• **WORK TO BE COMPLETED**: Figure out how many lines in the records below hold the string "Given". That number alone is the answer.

• **DATA FOR REVIEW**:
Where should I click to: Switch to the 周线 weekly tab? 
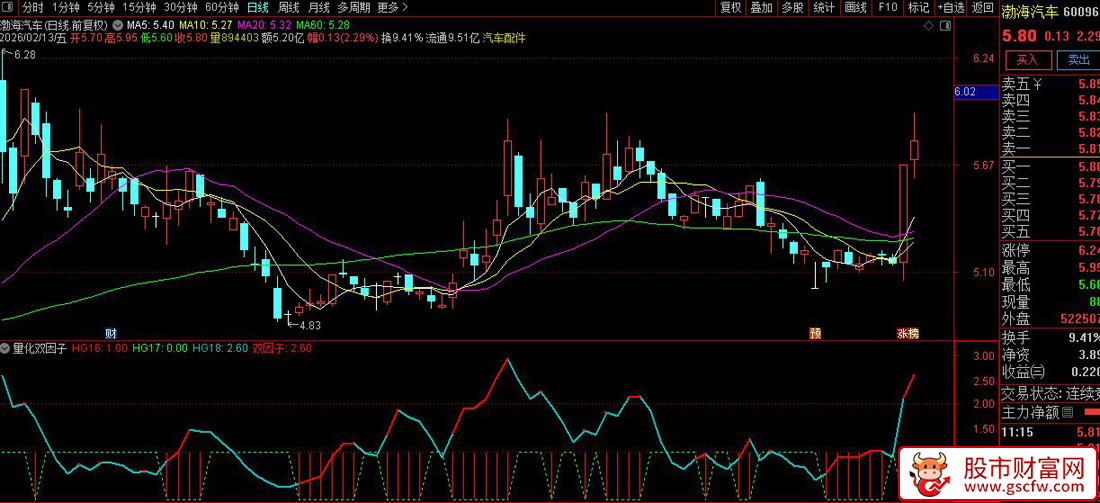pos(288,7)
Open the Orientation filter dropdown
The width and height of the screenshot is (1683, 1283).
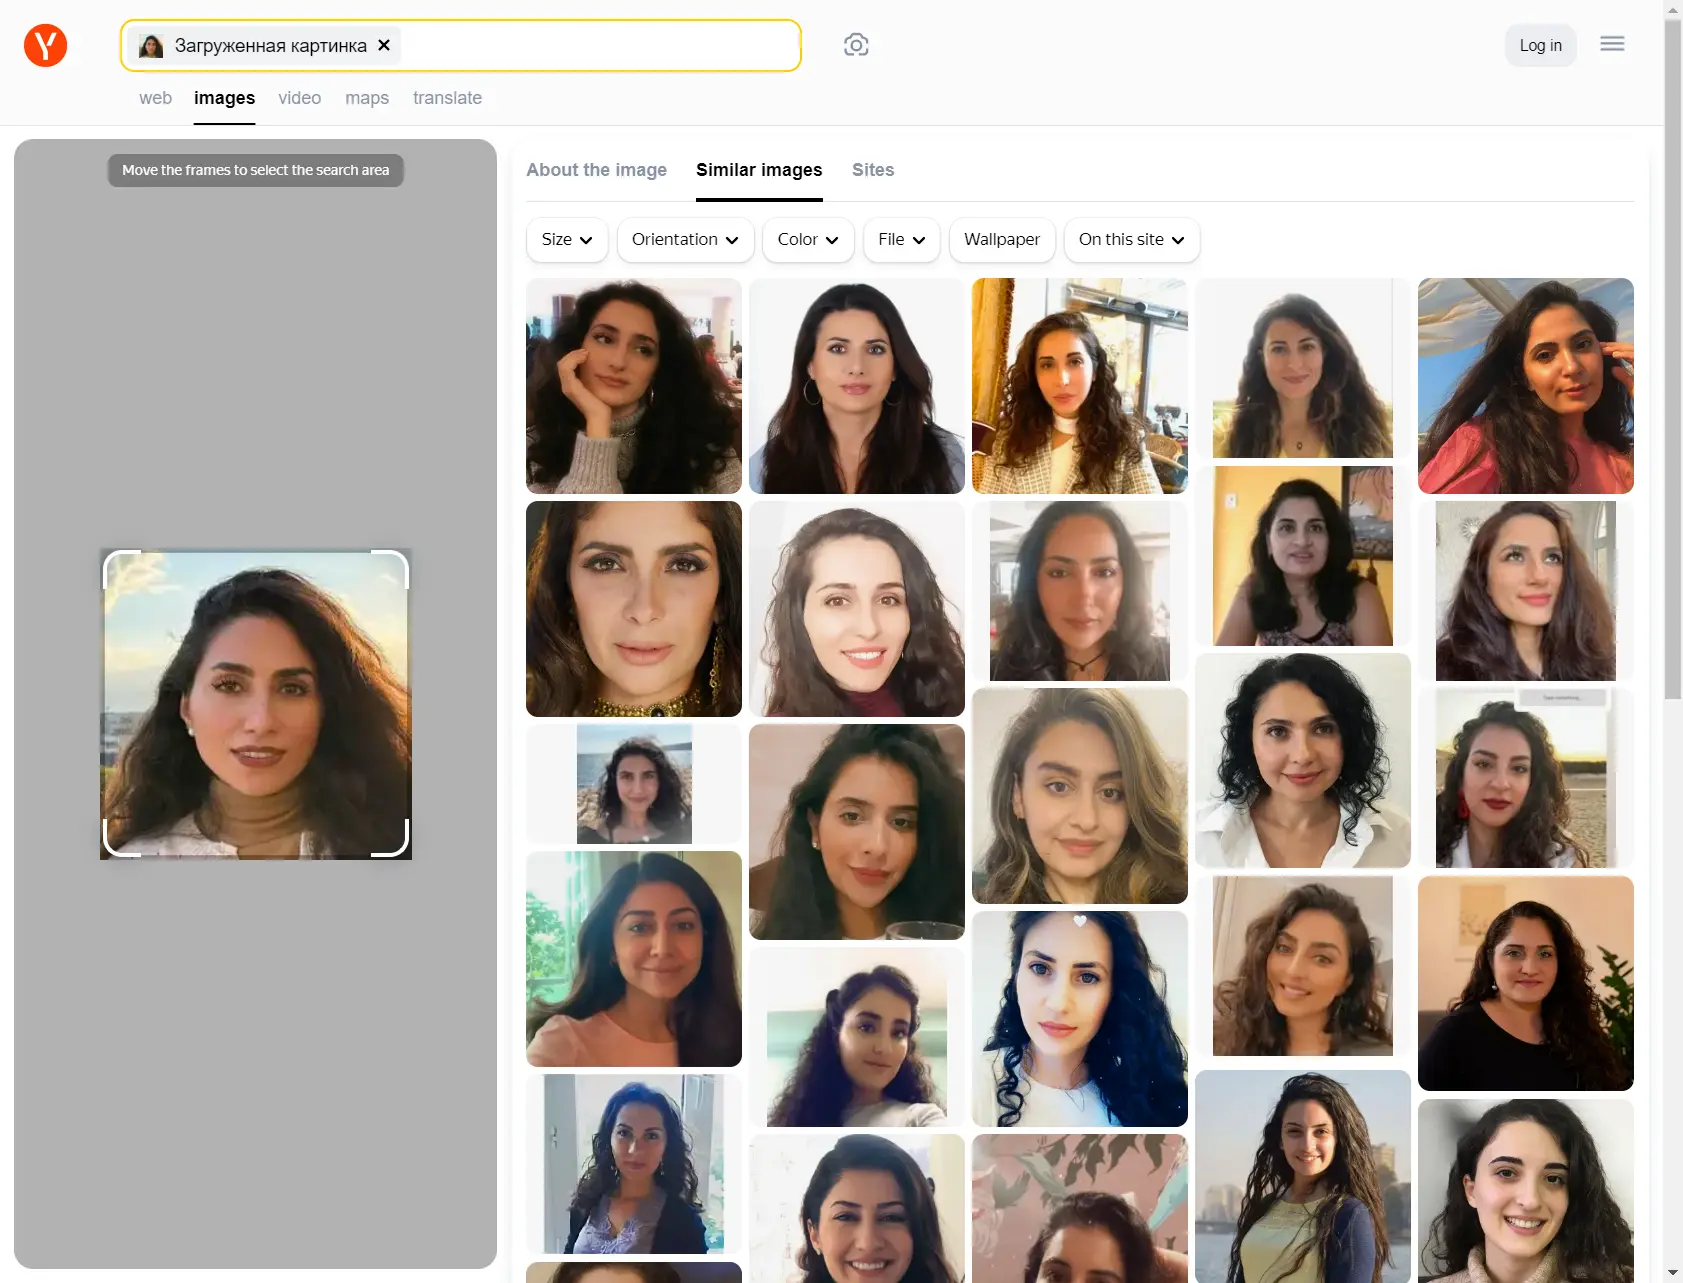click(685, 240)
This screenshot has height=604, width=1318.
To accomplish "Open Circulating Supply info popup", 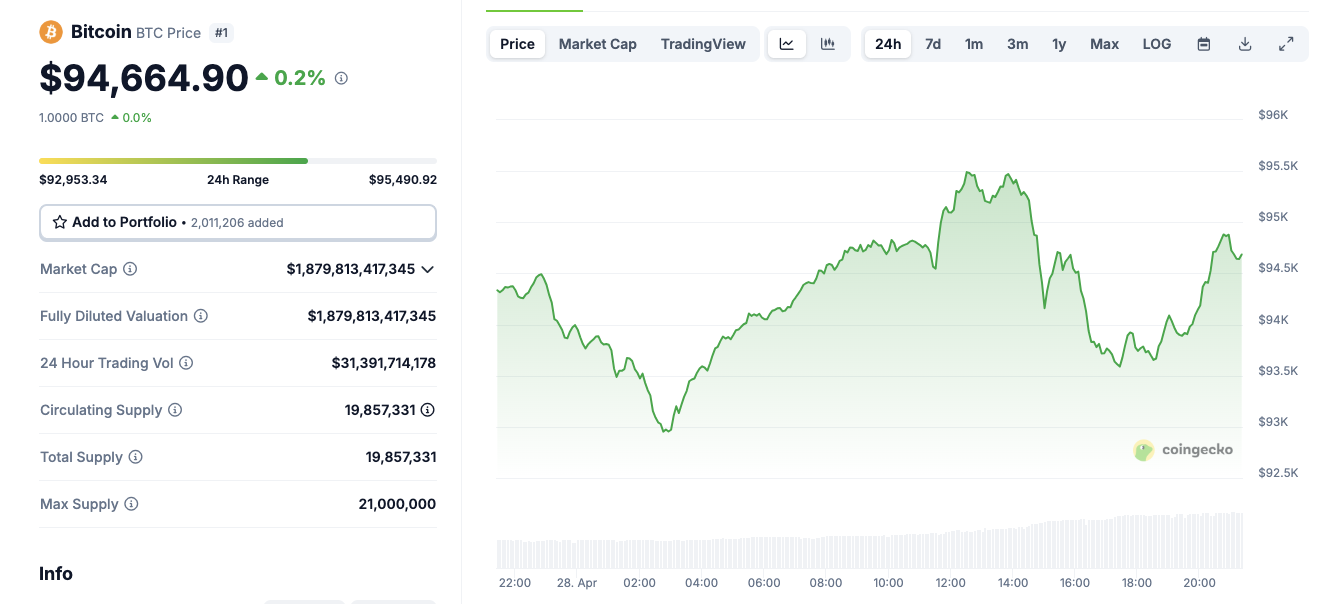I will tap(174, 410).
---
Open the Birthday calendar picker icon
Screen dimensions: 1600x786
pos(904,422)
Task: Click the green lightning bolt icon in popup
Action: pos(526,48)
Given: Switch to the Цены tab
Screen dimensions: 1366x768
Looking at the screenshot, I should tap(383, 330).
* * *
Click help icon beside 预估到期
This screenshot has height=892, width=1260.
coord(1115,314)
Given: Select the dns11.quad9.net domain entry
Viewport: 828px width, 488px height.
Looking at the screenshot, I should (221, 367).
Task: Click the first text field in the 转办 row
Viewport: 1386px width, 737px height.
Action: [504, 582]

• **TASK RESULT**: 2